Looking for some help with optimizing some settings...

Hey guys,

I run a website called TMDb ( [URL]http://www.themoviedb.org/[/URL] ) and as the db is growing, I am finding there to be a lot of slow queries. Even simple things like a simple search across a table of 300 records will take 5 seconds…

The db is about 2 GB in size.

The box this DB is on is a dual quad core w/ 4GB of RAM, 2GB could easily be allocated to MySQL… everything is indexed, and there isn’t much data that changes (so the indexes don’t generally need to be re-written that often) I really don’t understand what I can do here. Any and all help would be great.

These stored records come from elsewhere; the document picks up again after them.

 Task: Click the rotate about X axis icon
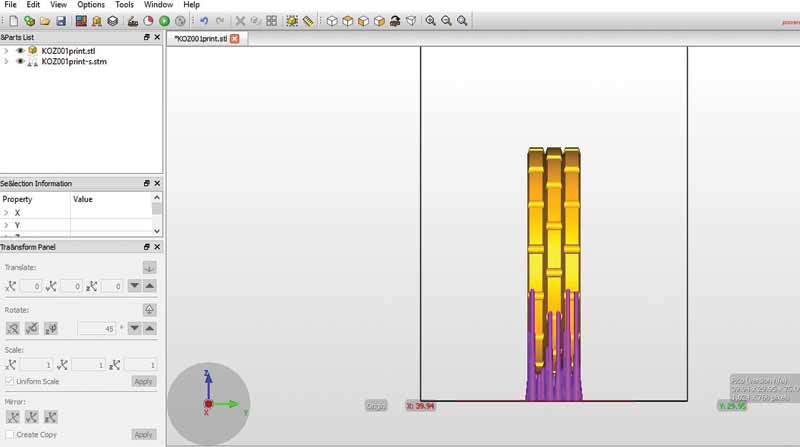pos(13,328)
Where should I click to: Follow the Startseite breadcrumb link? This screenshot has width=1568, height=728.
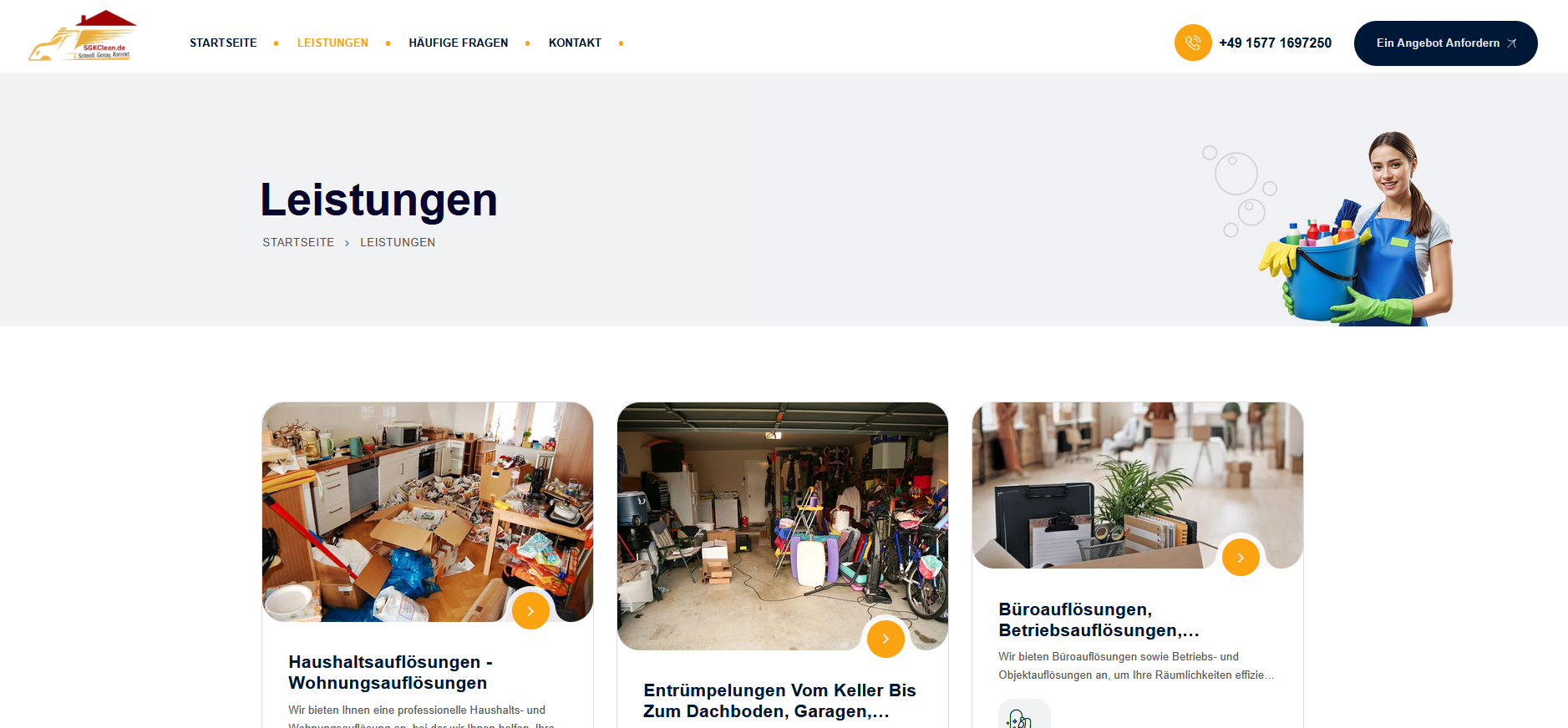pos(298,242)
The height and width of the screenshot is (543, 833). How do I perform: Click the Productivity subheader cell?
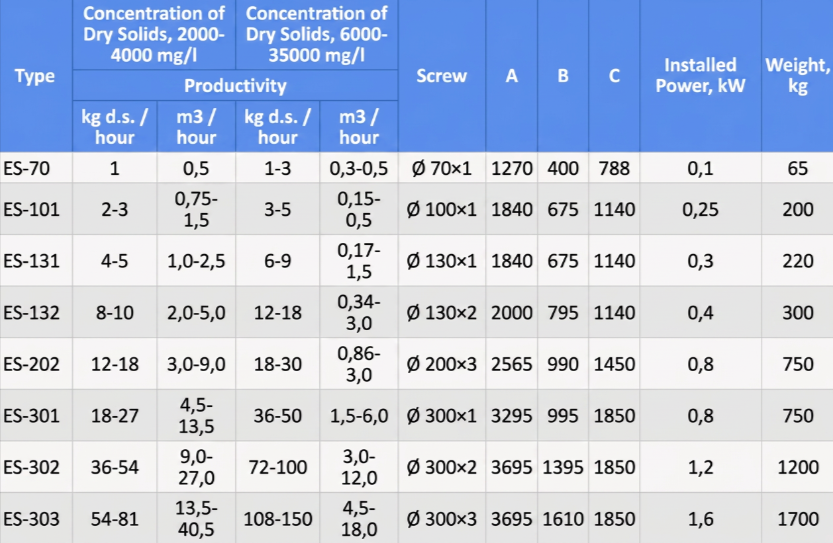(x=235, y=85)
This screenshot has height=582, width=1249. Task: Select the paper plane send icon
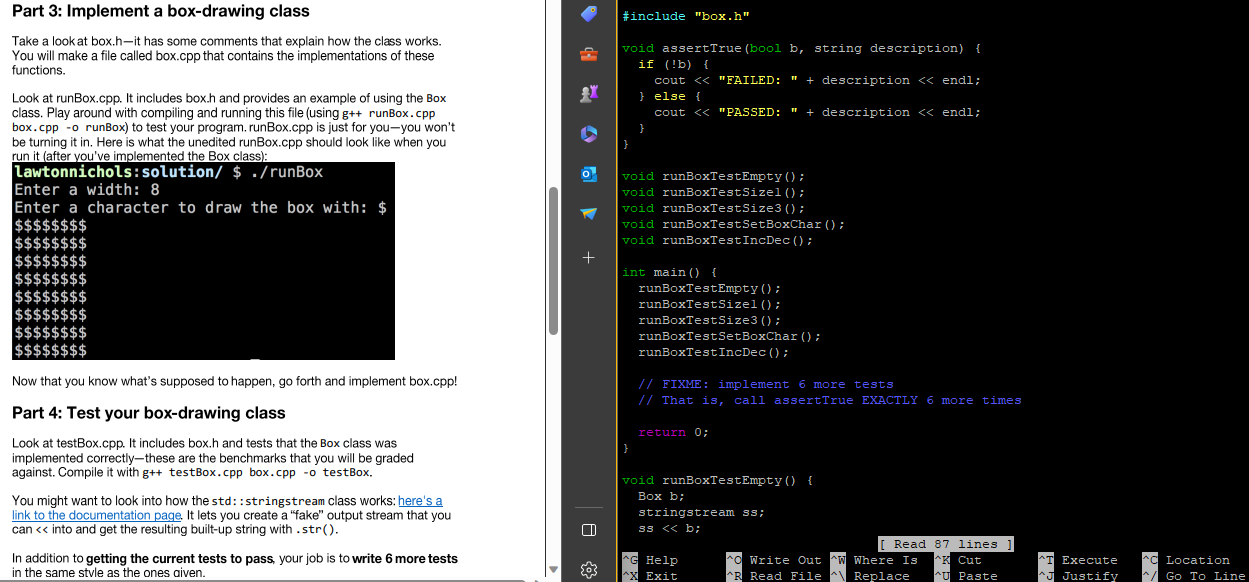click(588, 213)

My my.cnf file looks like the following:

[mysqld]
max_allowed_packet=32M
character-set-server=utf8
query_cache_size=32M
table_cache=1024
key_buffer=256M
thread_cache=128
thread_concurrency=12
read_buffer_size=1M
long_query_time=5
log-slow-queries=/var/log/mysql-slow.log

I am running MySQL 5.1.

Thanks for any help you guys can provide!

Hi Travis,

i am not sure if you run MySQL on linux distro, but you could find (in debian/ubuntu) some examples of configuration for different uses. Your option seems quite good but is not science. Take a look to your slowest query with the EXPLAIN sql command and you could find some bottlenecks in your code.

Looking a good conf for a data warehouse on MySQL, I’m trying this conf:

[mysqld]
port = 3306
socket = /var/run/mysqld/mysqld.sock
skip-locking
key_buffer_size = 1G #1/4 of RAM
max_allowed_packet = 5M
table_cache = 512
sort_buffer_size = 5M
read_buffer_size = 5M
read_rnd_buffer_size = 8M
myisam_sort_buffer_size = 256M
thread_cache_size = 8
thread_concurrency = 64

ps: in the same way, if someone could help me too could be nice ))

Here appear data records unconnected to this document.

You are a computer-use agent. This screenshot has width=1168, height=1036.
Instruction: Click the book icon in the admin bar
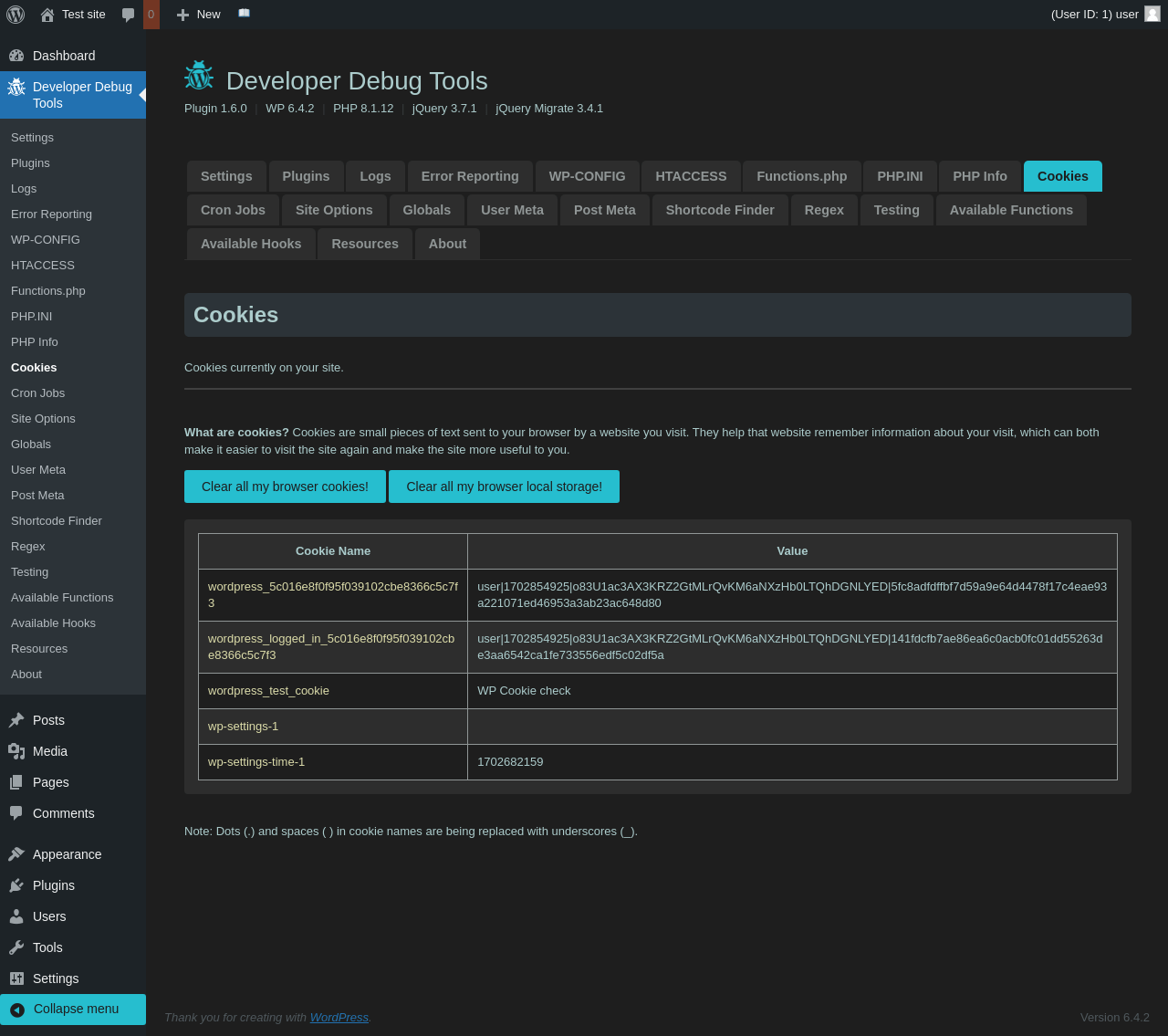click(x=244, y=14)
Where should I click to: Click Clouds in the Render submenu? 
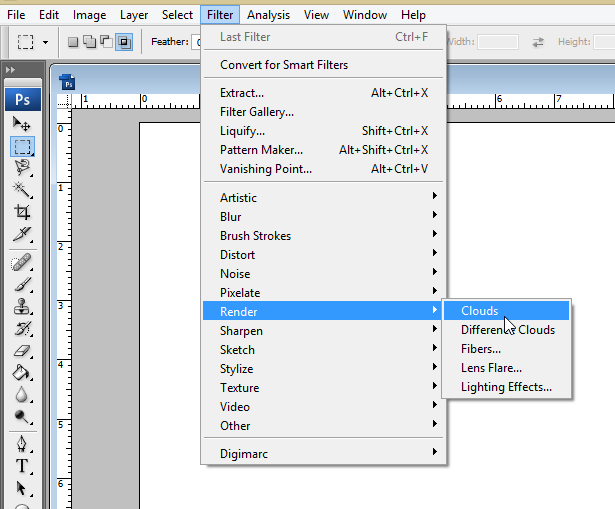pos(480,311)
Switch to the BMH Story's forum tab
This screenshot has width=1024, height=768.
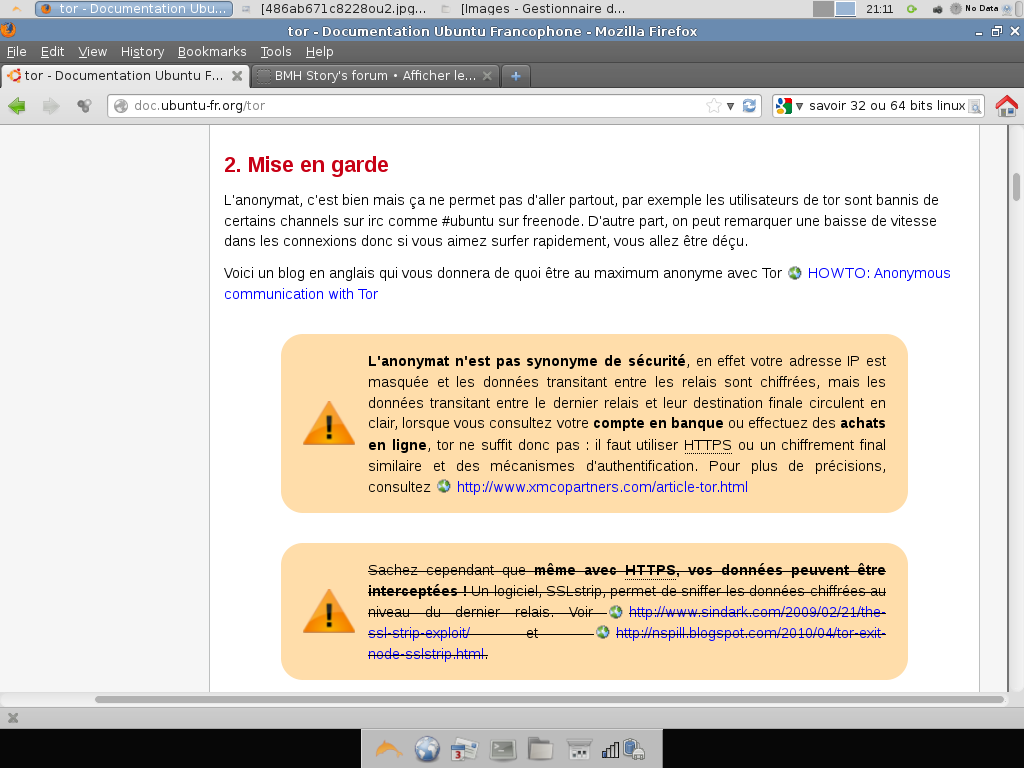[374, 75]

I’ll agree with danielsan, you should start with EXPLAIN and find out if any of your slow queries need to be re-written. All of the config tuning and hardware upgrades aren’t going to buy you much if your queries are terrible. If it takes 5 seconds to get 300 rows, you’ve either got an extremely complex query, an overloaded server, or improper indexing.

If you want to help tuning a particular query, post the results of EXPLAIN, SHOW INDEXES, SHOW CREATE TABLE and SHOW TABLE STATUS. With that level of information, you can usually get a good response.

Regarding config tuning advice, you need to explain more about your work load. Are you using MyISAM or InnoDB? Are you doing lots of large joins? Are you aggregating or pulling single rows?

You can usually figure out how best to set key_buffer_size and innodb_buffer_pool_size by looking at the output of SHOW STATUS (Key_reads vs. Key_read_requests or Innodb_buffer_pool_read vs. Innodb_buffer_pool_read_requests).

If you’re using MyISAM, you’ll want to leave a good chunk of memory to the OS for the filesystem cache, since MyISAM does not cache data pages in memory. It looks like danielsan’s config does a good job of this, but its all really dependent on how much you need indexes in memory vs. how much you need the data in memory. For example, if you make extensive use of covering indexes, you may need a higher key buffer size.

For InnoDB, you’ll want to put much more into the innodb_buffer_pool_size, just leaving enough breathing room for your per-connection memory needs (read buffer, sort buffer, any in-memory temp tables, etc). Again, this is all dependent on your workload.